[Aufgabe A]:
Welche Maßnahme schlägt ~Healer~ im Forenthread über Signaturen vor?

[Auszug]:
------------

# Allgemeines WoW



## Amarillo (17. Oktober 2007)

Bin ich der einzige dem hier die Galle kommt wenn er mehr Signaturen und Avatar Gedöns zu sehen bekommt als vom eigentlichen Thema (Allgemeines WoW).

Warum werden diese nervigen Themen nicht einfach in den Bereich verschoben der dafür vorgesehen ist?

Kleiner aber kräftiger Rümpfler an die Moderatoren.


----------



## Dalmus (17. Oktober 2007)

Gehört ein Thread, dessen Thema eine Kritik an den Moderatoren ist, nicht ebenfalls in ein anderes Subforum?

Kleiner aber kräftiger Rümpfler an Amarillo. 


			Dieser Inhalt steht nur eingeloggten Mitgliedern zur Verfügung.
        


scnr.


----------



## Gibin (17. Oktober 2007)

Mich stört vielmehr das die Signaturen meistens größer sind als die Beiträge und ich mühsam die Aussage zwischen den Signaturen suchen muss.

Gruss Gibin


----------



## ~Healer~ (17. Oktober 2007)

1. stimme ich dir zu. Man sollte eine Maximalgrösse für Signaturen etc. einführen.
2. Ist es das falsche Forum )

MfG  


			Dieser Inhalt steht nur eingeloggten Mitgliedern zur Verfügung.


----------



## Satanhimself (17. Oktober 2007)

------------

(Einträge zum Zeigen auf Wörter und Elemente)

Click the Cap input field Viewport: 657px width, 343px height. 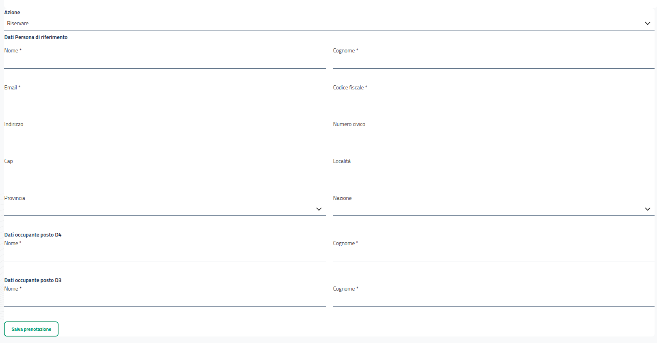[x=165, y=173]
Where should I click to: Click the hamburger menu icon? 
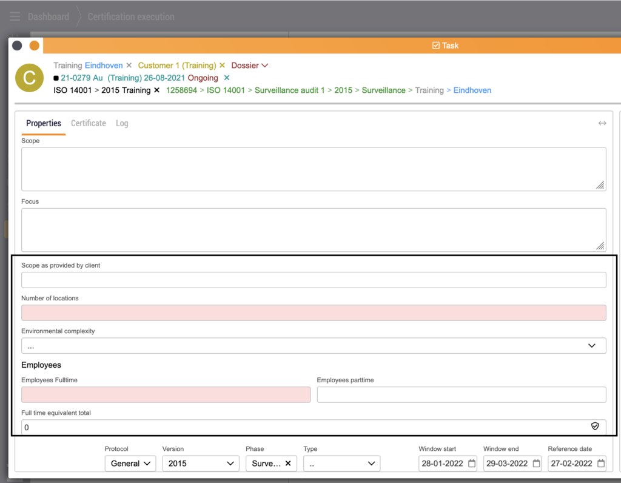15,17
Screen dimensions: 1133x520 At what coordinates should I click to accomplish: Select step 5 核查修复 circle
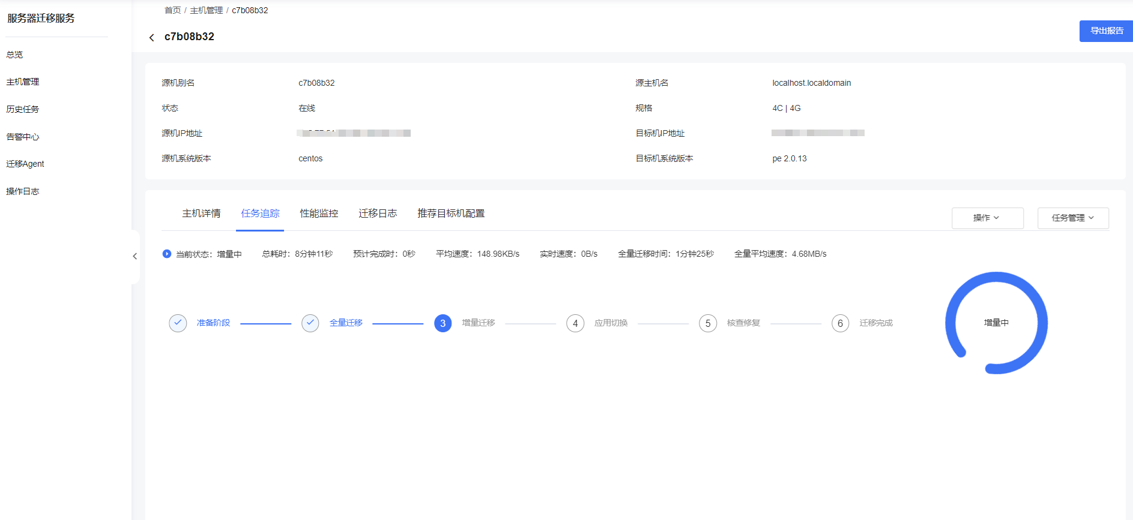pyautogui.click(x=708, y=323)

------------

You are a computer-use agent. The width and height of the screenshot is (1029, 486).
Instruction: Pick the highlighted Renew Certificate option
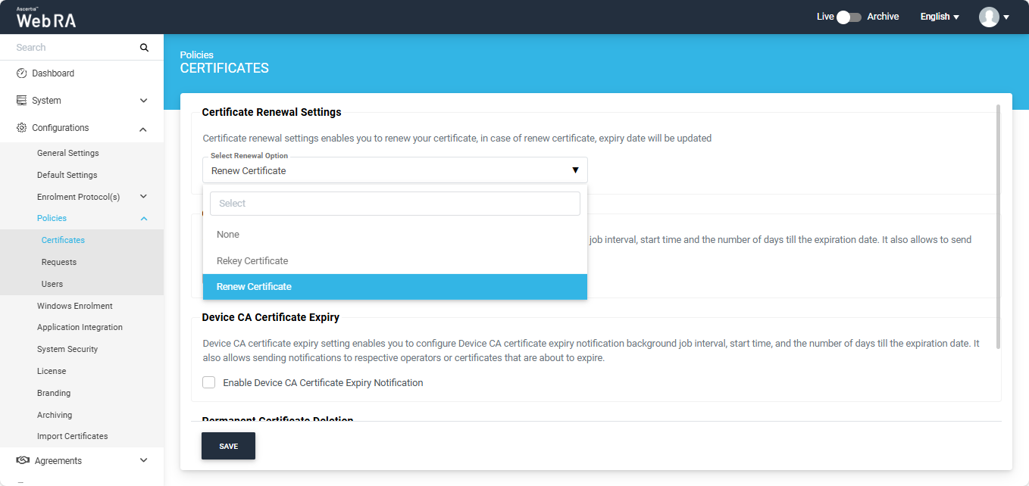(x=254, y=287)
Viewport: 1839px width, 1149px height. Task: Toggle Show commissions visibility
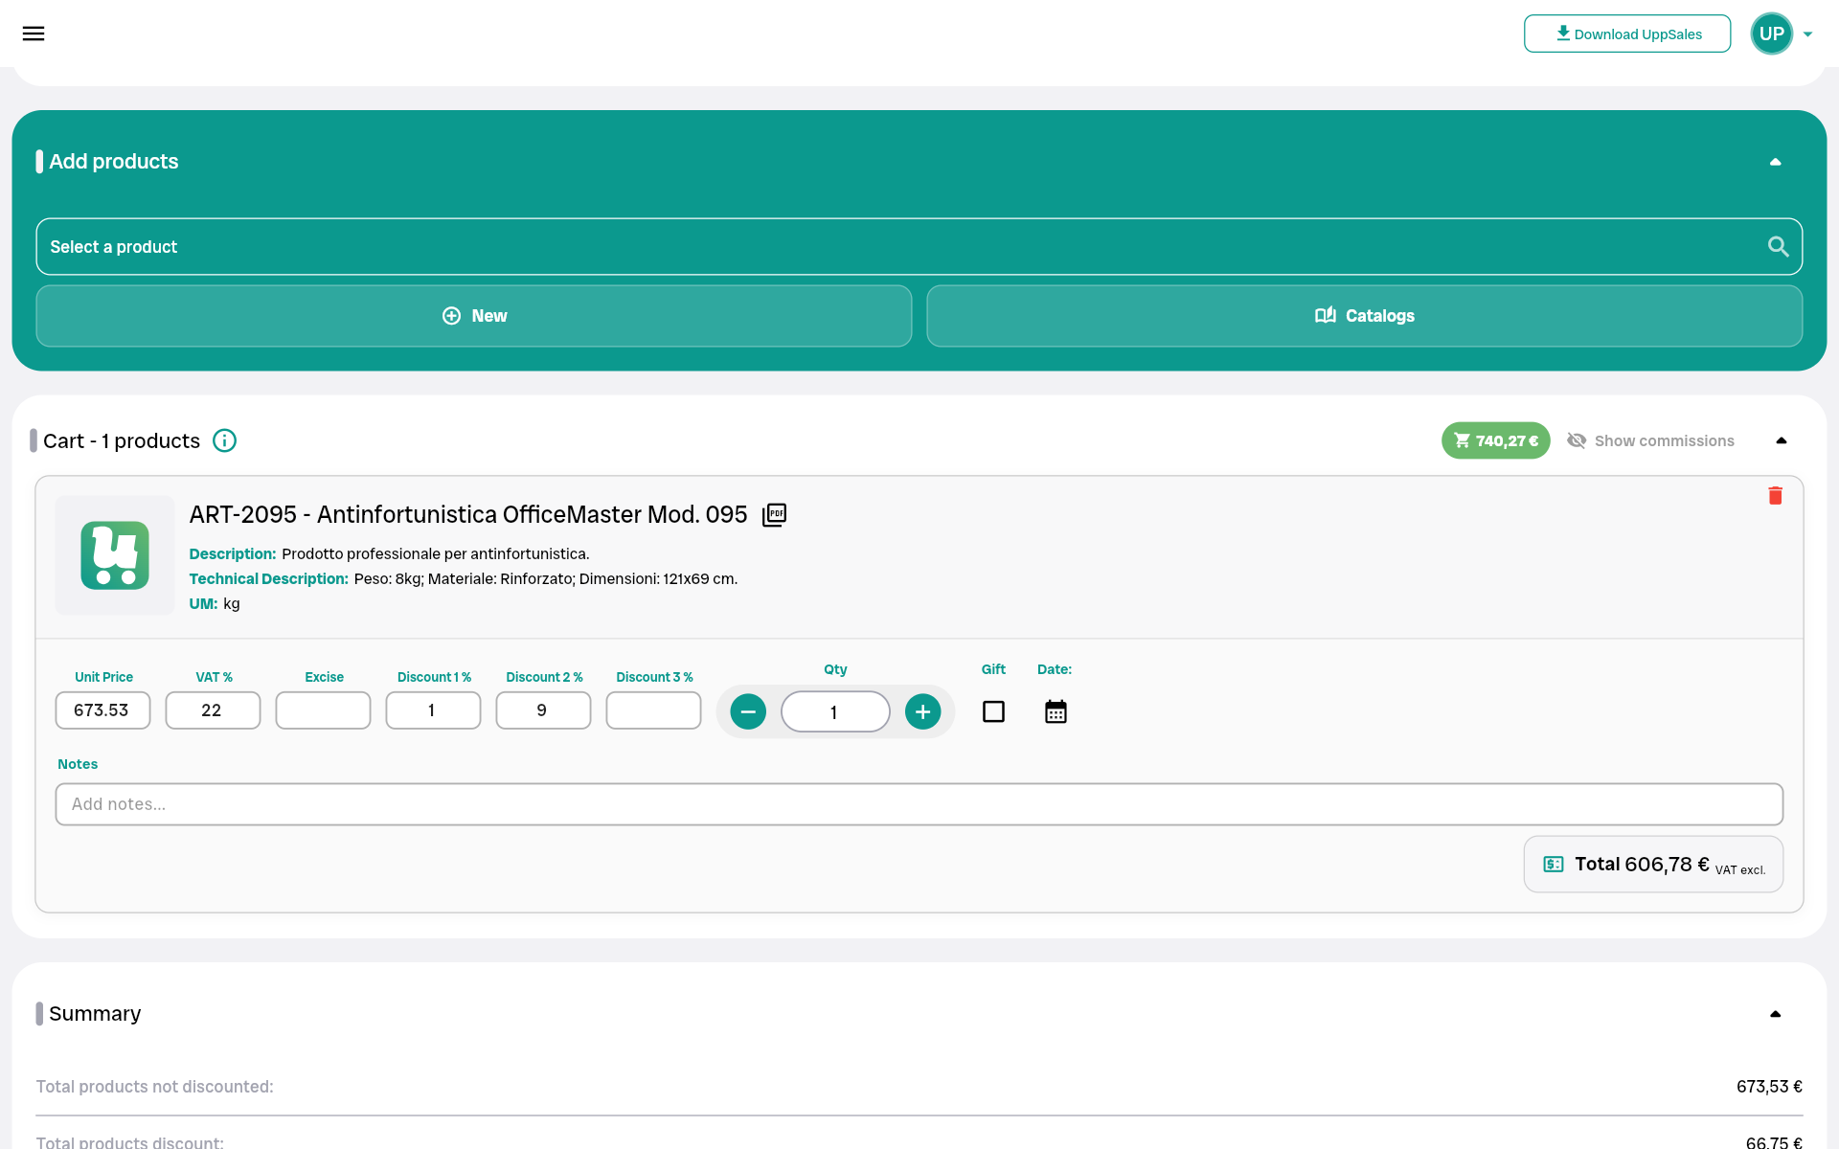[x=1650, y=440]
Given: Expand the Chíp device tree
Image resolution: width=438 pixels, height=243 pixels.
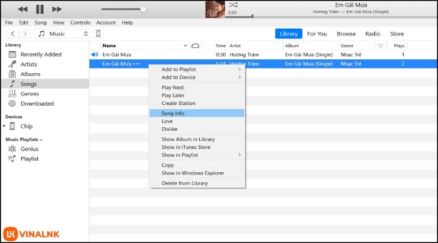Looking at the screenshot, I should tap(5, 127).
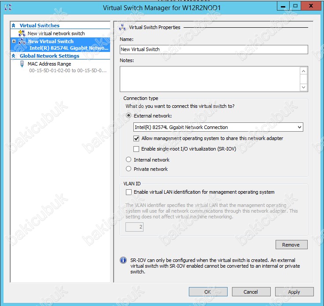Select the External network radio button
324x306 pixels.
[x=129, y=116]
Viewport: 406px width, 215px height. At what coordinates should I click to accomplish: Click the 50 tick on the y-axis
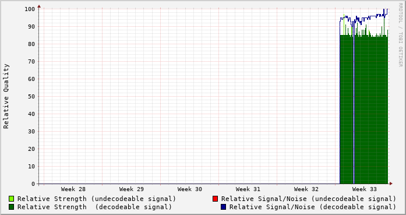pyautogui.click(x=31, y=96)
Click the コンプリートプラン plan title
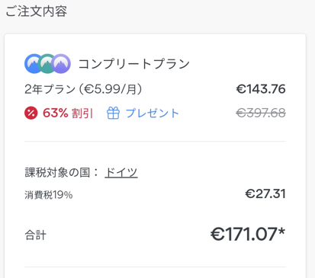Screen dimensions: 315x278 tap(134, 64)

------------

[Aufgabe B]:
Schreiben Sie aus den Datensätzen die Zeilen ab. Beginnen Sie bei der Zeile mit „Where should I“, hören Sie nach der Zeile mit „pyautogui.click(x=708, y=323)“ auf und lassen Sie die Bilder weg.

[Lösung A]:
Man sollte eine Maximalgröße für Signaturen einführen.

[Lösung B]:
Where should I click to: Click the hamburger menu icon? 
15,17
Screen dimensions: 1133x520 At what coordinates should I click to accomplish: Select step 5 核查修复 circle
pyautogui.click(x=708, y=323)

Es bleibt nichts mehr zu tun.